Die von Udo Lattek trainierte Mannschaft traf auf eine Kehdinger Auswahl, gebildet aus den Vereinen SV Drochtersen/Assel, TuSV Bützfleth, SV Dornbusch und SG Freiburg/Oederquart. Den Auftritt hatte der ortsansässige Bäckermeister Hans-Jürgen Kühlcke mit seinen bundesweiten Kontakten eingefädelt. Was niemand auch nur ahnen konnte: Auf dem hartgefrorenen Boden am Elbdeich besiegten die Bezirks- und Kreisliga-Kicker die mit allen Nationalspielern angereiste Star-Truppe vor 2200 Zuschauern am Sonntagmittag mit 5:3 Toren. Eine Sternstunde für die Kehdinger Akteure. Natürlich sorgte das unfassbare Ergebnis für riesige Schlagzeilen im deutschen Blätterwald.
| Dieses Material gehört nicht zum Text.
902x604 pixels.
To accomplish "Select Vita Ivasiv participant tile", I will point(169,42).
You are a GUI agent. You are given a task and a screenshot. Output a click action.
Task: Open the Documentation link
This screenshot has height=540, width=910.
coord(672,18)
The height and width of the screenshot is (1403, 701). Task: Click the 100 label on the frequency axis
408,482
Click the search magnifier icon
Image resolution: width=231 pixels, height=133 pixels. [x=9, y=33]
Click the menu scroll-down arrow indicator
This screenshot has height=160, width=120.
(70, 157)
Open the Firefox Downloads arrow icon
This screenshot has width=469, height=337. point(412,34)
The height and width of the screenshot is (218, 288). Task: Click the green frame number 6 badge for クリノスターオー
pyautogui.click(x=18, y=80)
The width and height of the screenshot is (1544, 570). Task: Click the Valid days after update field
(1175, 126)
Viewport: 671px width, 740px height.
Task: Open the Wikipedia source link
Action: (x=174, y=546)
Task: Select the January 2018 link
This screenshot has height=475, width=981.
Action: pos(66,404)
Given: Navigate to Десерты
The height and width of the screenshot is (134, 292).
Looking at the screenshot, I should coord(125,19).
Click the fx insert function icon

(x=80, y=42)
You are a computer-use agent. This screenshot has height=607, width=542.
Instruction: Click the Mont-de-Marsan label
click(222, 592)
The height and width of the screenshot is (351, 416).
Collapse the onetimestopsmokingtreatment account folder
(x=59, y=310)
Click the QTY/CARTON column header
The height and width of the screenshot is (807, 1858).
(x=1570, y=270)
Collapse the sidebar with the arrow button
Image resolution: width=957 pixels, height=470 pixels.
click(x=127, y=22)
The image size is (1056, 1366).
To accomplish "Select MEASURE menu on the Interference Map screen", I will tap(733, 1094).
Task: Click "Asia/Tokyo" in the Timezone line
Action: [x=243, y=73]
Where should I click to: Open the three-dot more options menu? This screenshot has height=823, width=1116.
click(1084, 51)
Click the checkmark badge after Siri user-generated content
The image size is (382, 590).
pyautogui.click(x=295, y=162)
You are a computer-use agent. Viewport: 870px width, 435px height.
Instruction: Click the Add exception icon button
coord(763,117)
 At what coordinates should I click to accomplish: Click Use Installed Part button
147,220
Ich, Dieter Albrecht, war an diesem Tag für den Sport-Informations-Dienst (SID) tätig, der von mir routinemäßig einen Kurzbericht vom Spiel anforderte. Es sollte anders kommen. Ich musste dem verantwortlichen Redakteur der Agentur klar machen, dass es sich bei dem unglaublichen Ergebnis um keinen verfrühten Aprilscherz handelte. Aus einer schlichten Meldung wurde eine längere Geschichte mit Hintergründen und Stimmen, vor allem des FC Bayern.

Die Pressekonferenz nach dem Abpfiff hatte es in sich. Bayern-Manager Uli Hoeneß erschien mit Zornesröte im Gesicht, entschuldigte sich zuerst für den blamablen Auftritt seiner offensichtlich lustlosen Truppe. Die Platzverhältnisse wollte er nicht als Rechtfertigung oder Entschuldigung gelten lassen, auch wenn auf dem knüppelharten Geläuf keiner der hochbezahlten Profis das Risiko einer Verletzung eingehen wollte.

Für Hoeneß, der seinem Ärger schon zur Halbzeitpause in der Kabine lautstark Luft gemacht hatte, standen die Außendarstellung des Vereins und das zu erwartende Echo in den Medien im Vordergrund. Spontan kündigte der Manager an, dem örtlichen Kindergarten 5000 Mark der vereinbarten Gage zu spenden. Die Geste hinterließ Eindruck. Doch es blieb bei einem Versprechen, denn der Geldbetrag kam in Freiburg nie an. Eher untypisch für Hoeneß, der für seine soziale Einstellung bekannt ist.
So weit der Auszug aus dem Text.